The San Diego region’s hotels continued to demonstrate post-recession resilience in the first eight months of 2017, as the latest monthly data from STR showed total revenue topping $1.97 billion – up 6.4 percent from the same year-ago period.

The research firm reported that hotel occupancy was 79.8 percent for the January-to-August period – up 1.1 percent -- after the region’s peak summer months posted numbers that were even higher: 85 percent in June, 88.8 percent in July and 82.8 percent in August.

The August occupancy rate was down 0.5 percent from August 2016. However, hotels for the month still saw the average daily room rate rise 3.5 percent, to $174.73; and revenue per available room (RevPAR) rise 2.9 percent, to $144.66.

San Diego regional hotel metrics have generally been on the upswing for the past six years, after the Great Recession spurred a nationwide plunge in hotel stays during 2009 and 2010. Barring an unforeseen jolt to the economy in the final four months, local hotels appear on track to register a seventh consecutive year of post-recession improvement on most metrics.

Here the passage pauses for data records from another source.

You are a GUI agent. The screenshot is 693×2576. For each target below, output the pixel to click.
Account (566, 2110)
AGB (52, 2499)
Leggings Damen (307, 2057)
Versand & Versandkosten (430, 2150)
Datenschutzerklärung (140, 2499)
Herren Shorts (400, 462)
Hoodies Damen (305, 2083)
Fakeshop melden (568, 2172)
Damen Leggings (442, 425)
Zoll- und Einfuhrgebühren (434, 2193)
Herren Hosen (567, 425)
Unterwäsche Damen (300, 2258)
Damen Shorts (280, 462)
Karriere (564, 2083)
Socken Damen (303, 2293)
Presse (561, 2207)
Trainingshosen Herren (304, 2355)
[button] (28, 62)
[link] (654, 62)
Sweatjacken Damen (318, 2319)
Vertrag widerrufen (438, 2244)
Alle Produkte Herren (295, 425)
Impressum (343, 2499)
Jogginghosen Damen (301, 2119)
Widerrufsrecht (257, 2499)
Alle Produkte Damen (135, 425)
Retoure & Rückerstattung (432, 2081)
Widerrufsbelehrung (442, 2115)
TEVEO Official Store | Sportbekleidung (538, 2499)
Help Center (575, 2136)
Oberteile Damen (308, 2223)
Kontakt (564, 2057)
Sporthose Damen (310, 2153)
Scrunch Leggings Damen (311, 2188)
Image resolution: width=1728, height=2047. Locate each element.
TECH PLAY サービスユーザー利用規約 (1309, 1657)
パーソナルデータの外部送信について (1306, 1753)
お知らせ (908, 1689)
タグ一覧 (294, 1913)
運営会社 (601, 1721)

For the first eight months of 2017, the average daily rate in San Diego County was $165.73 (up 4.1 percent from a year ago), and RevPAR was $132.32 (up 5.3 percent).

Total room-night supply for the January-to-August period was approximately 14.9 million (up 1 percent), while room-night demand (nights booked) topped 11.9 million (up 2.2 percent).

STR reported that the U.S. hotel occupancy rate was 67.1 percent for the first eight months of 2017 (up 0.5 percent), as total revenue rose 4.5 percent, topping $105.6 billion. San Diego remains among the nation’s top 25 hotel markets, with local growth rates generally outpacing national figures on most metrics.